Published on: Oct 20, 2025
Age-related macular degeneration (AMD), the leading cause of blindness in adults over the age of 55, progressively degrades the macula, the part of the eye responsible for straight-ahead vision enabling reading, facial recognition and driving. The disease is more prevalent in women than in men, although the reason is not well-understood.
UB ophthalmology researchers have received a $2.2 million grant from the National Institute on Aging of the National Institutes of Health to study sex-specific mechanisms for AMD. The goal is to identify novel sex-specific biological mechanisms to lay the groundwork for development of therapies that would be targeted to men or women.
AMD is a chronic neurological condition and there’s no cure and no way to prevent it, says Margaret DeAngelis, principal investigator and Ira G. Ross and Elizabeth Olmsted Ross Endowed Chair and professor of ophthalmology in the Jacobs School of Medicine and Biomedical Sciences. Because most people don’t exhibit symptoms early in the disease, she says it’s difficult to detect the disease in its early and intermediate stages. For that reason, most AMD studies have focused on the late stages.
We want to stop progression at an early stage, says DeAngelis, who also has an appointment in the Department of Biochemistry. It has been published that women get the worst form of the disease, known as wet AMD, and that it progresses faster in women than men. Wet AMD can cause vision loss suddenly, sometimes as quickly as overnight.
Studying human eye postmortem
The UB team’s hypothesis is based on preliminary data it gathered studying intermediate and advanced forms of AMD in well-characterized human donor eyes. The donor eyes are from the unique human donor eye repository in the DeAngelis lab, which she and her colleagues have been curating since 2012 and which provides a key advantage.
Like other chronic progressive neurological diseases, one of the challenges facing AMD researchers is the fact that there are no animal models of the disease because animals don’t get AMD, DeAngelis says.
This is because the tissues affected by AMD are unique to the human eye. Our repository, the first of its kind, gives us direct access to the tissue affected by the disease and we use some of the same imaging techniques used in the clinic on living patients.
She stresses that the repository would not be possible without the generosity of patients willing to be organ donors and the scientists and clinicians who work to rapidly process and rigorously phenotype the donor eyes according to a standardized published protocol. In this manner, she says, the eyes have the greatest translational impact when they are used for research.
Epigenetic dysfunction
There is increasing evidence that dysfunction in the epigenetics — changes to the expression of DNA without changing the actual DNA sequence — that is associated with chronic neurodegenerative diseases of aging may be more prevalent in women.

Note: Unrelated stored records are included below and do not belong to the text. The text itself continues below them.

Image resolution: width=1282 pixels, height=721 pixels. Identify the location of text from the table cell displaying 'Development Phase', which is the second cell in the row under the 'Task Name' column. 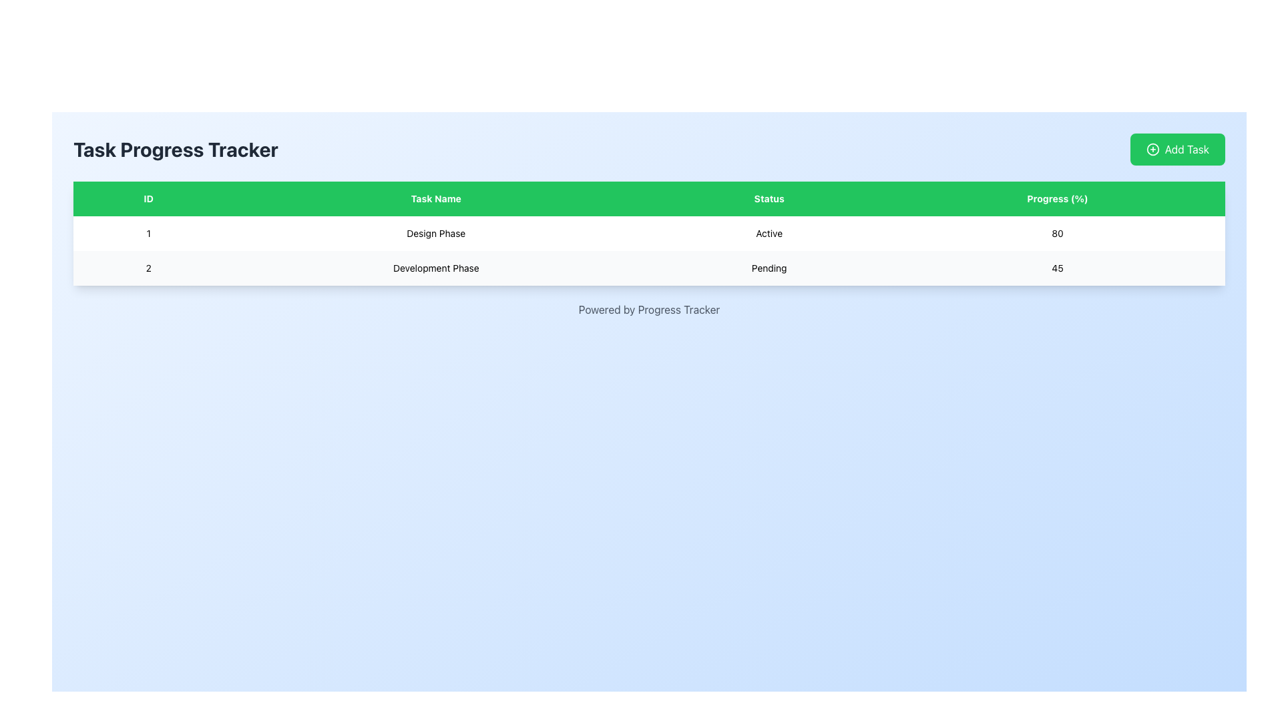
(436, 268).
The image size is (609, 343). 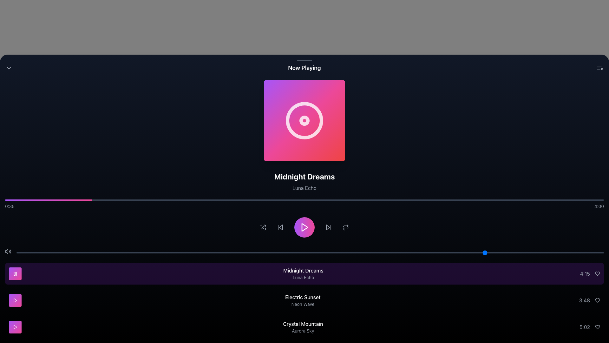 What do you see at coordinates (167, 199) in the screenshot?
I see `the progress of the media` at bounding box center [167, 199].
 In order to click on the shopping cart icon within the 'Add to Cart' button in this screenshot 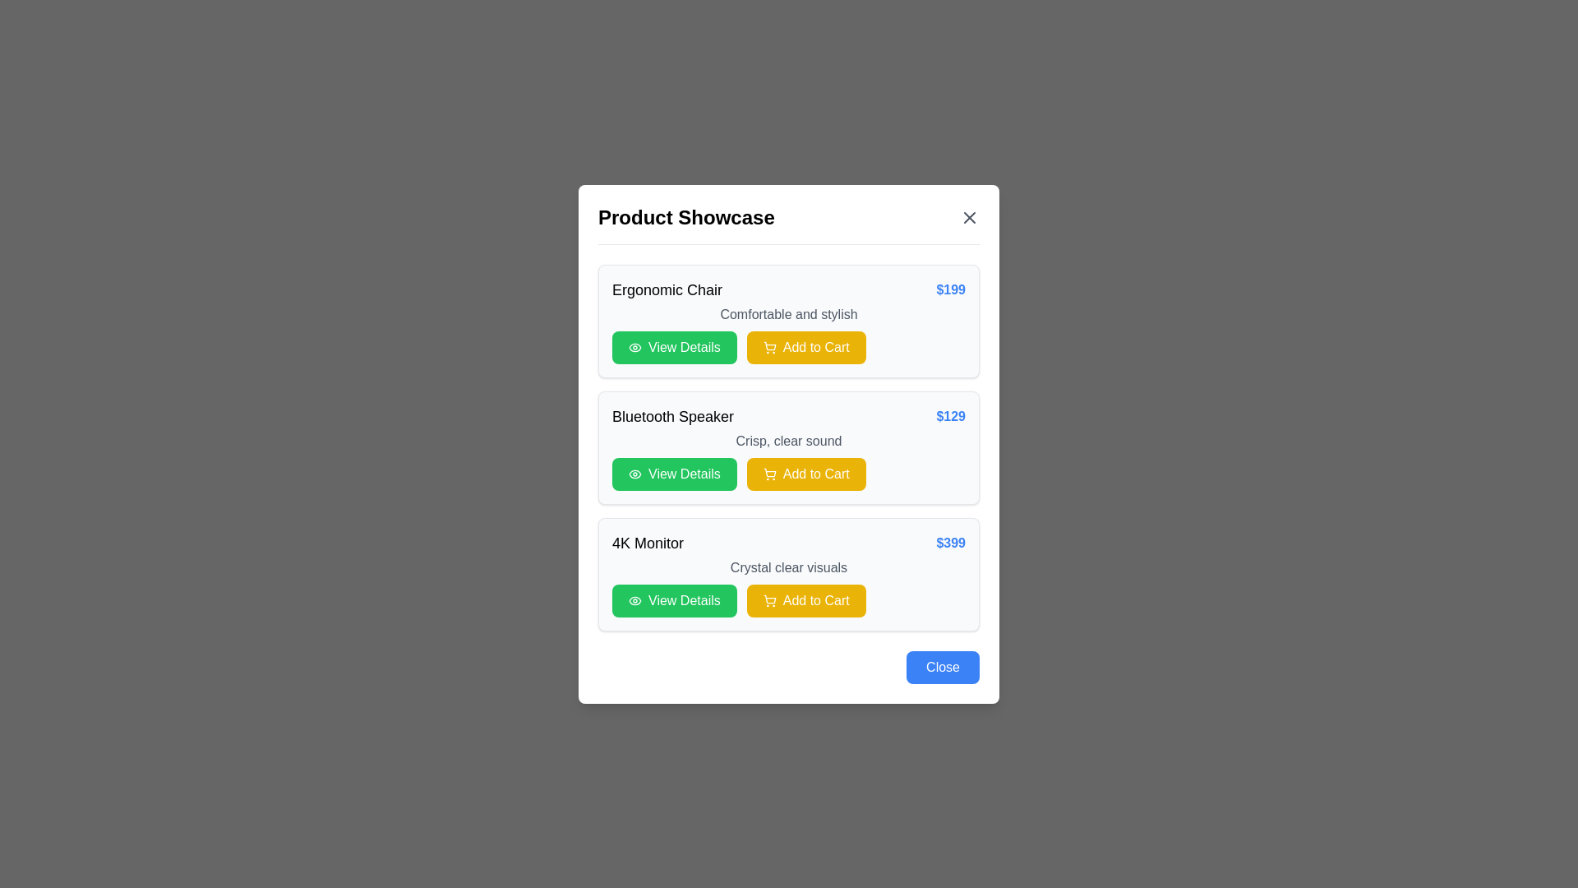, I will do `click(769, 600)`.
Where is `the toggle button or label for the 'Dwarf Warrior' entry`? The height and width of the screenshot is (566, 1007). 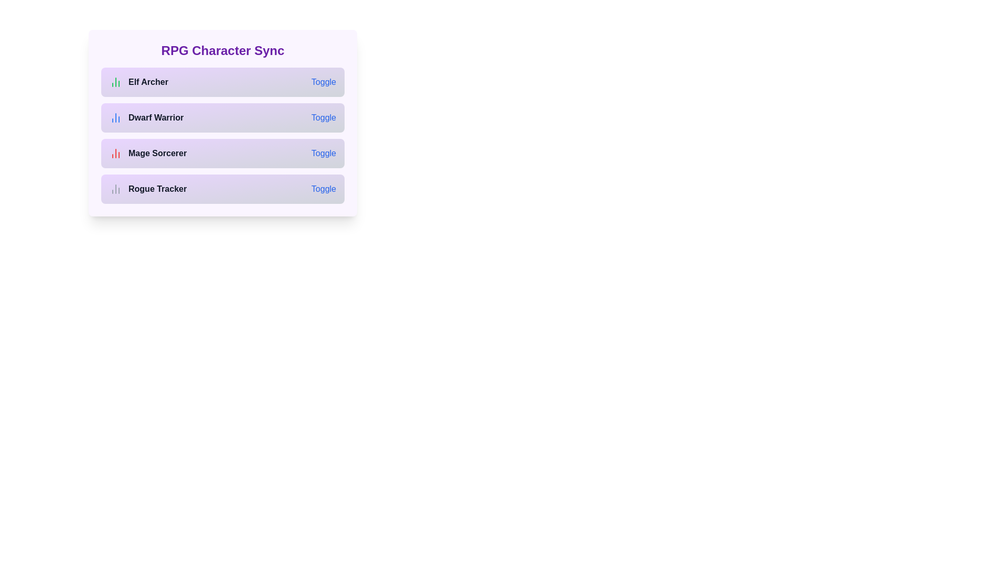
the toggle button or label for the 'Dwarf Warrior' entry is located at coordinates (323, 117).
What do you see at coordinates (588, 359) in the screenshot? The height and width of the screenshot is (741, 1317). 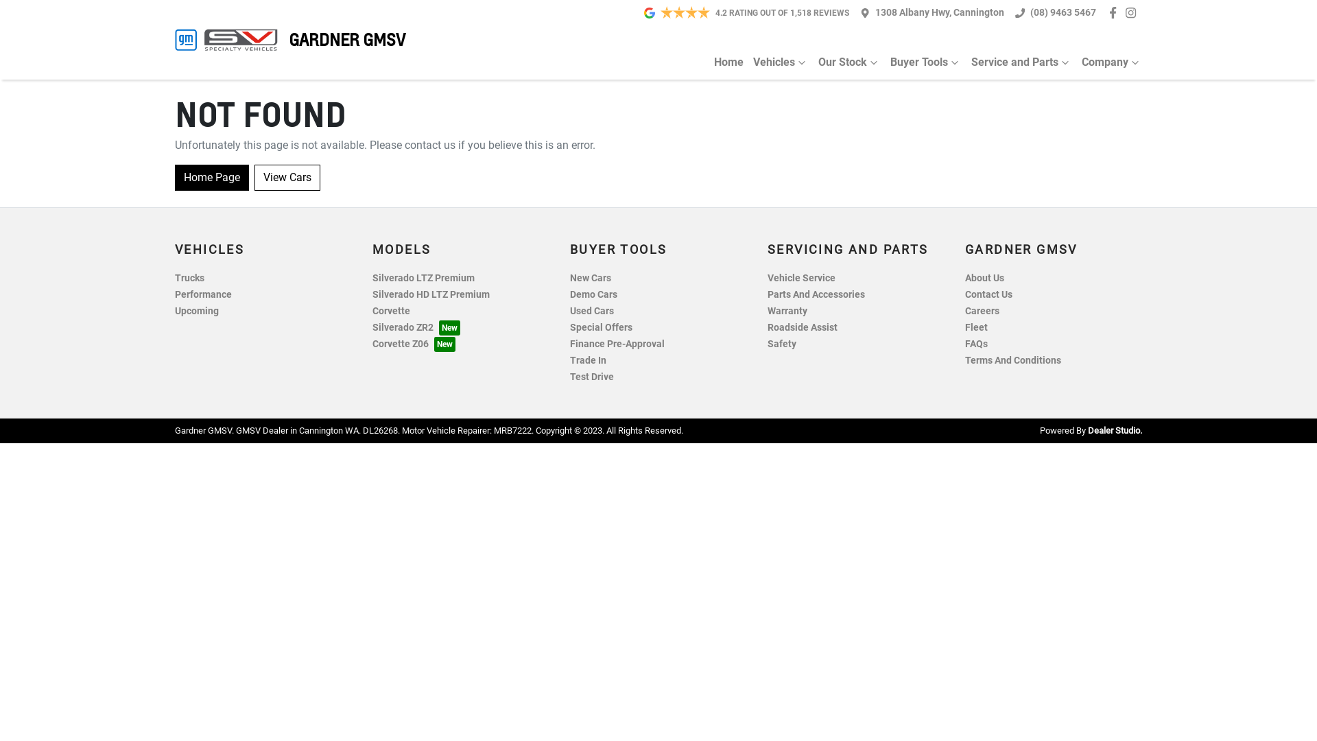 I see `'Trade In'` at bounding box center [588, 359].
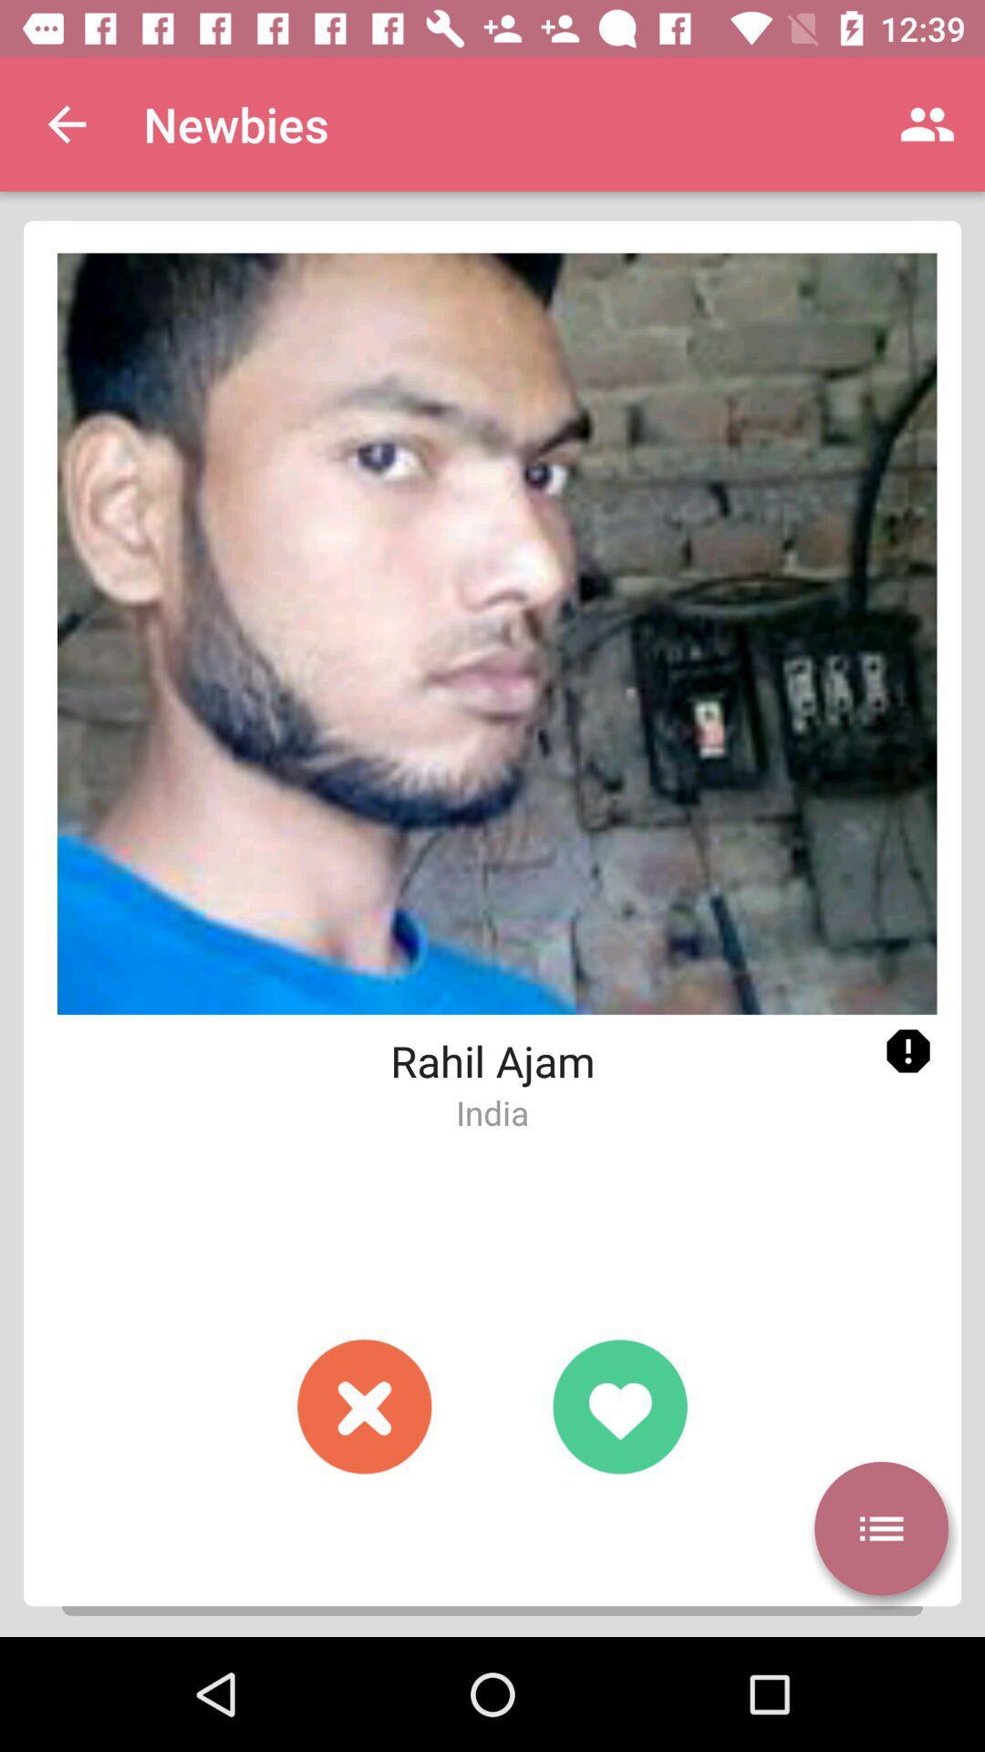  I want to click on the close icon, so click(365, 1405).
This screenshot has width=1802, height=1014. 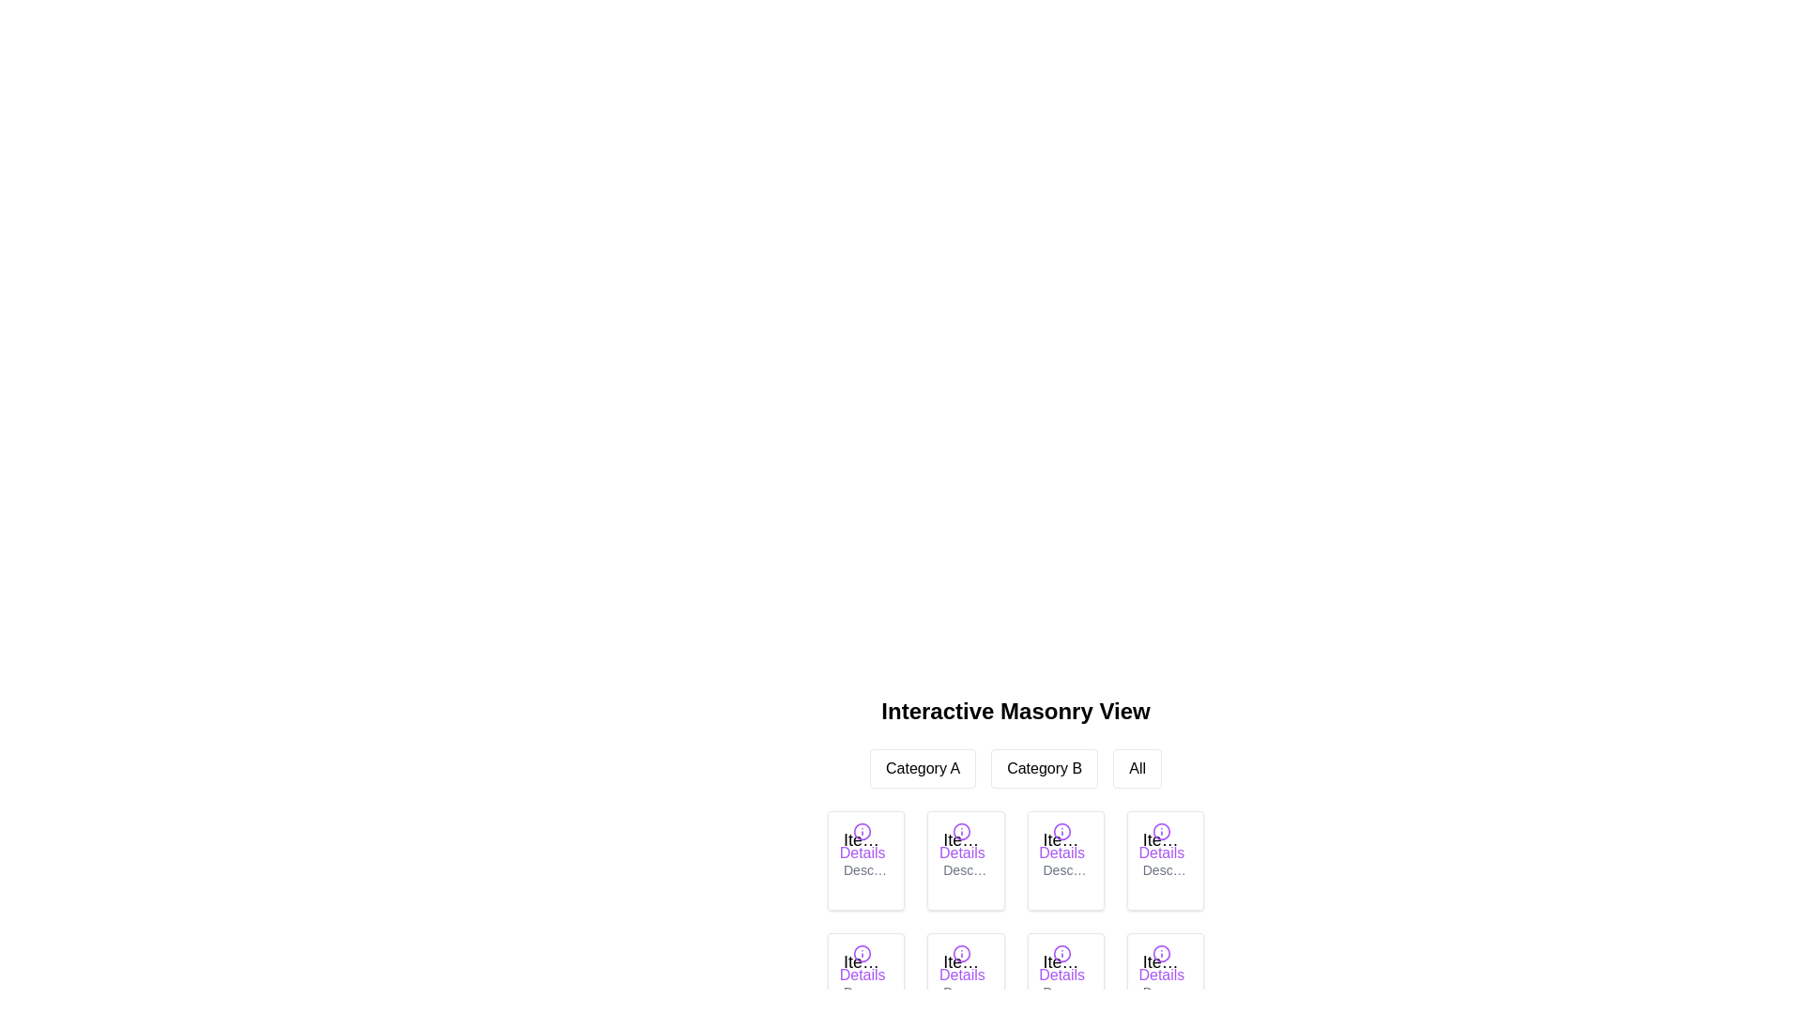 What do you see at coordinates (1062, 830) in the screenshot?
I see `the purple 'i' icon within the 'Details' card located in the upper-right corner of the grid layout under the 'Interactive Masonry View' title` at bounding box center [1062, 830].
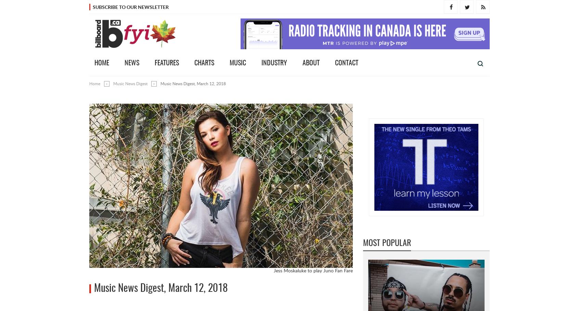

And the UB team’s published and preliminary data suggest the sex differences in AMD may originate in some dysfunction that occurs in the epigenetic interplay or crosstalk observed between the nuclear and mitochondrial genomes in the macula from the donor eyes from the biorepository.
Their plan is to leverage their already annotated and well-characterized sex- and age-matched donors with and without different types of AMD and to use a systems biology approach, harnessing a variety of techniques to characterize the interplay between these genomes in the macula.
Researchers will also be look at the question of susceptibility and who is more likely to develop AMD. The team has data showing, for example, that there are DNA differences — or variants— in the mitochondrial genomes of people with AMD. This suggests that some mitochondrial DNA variants may make people more susceptible to AMD.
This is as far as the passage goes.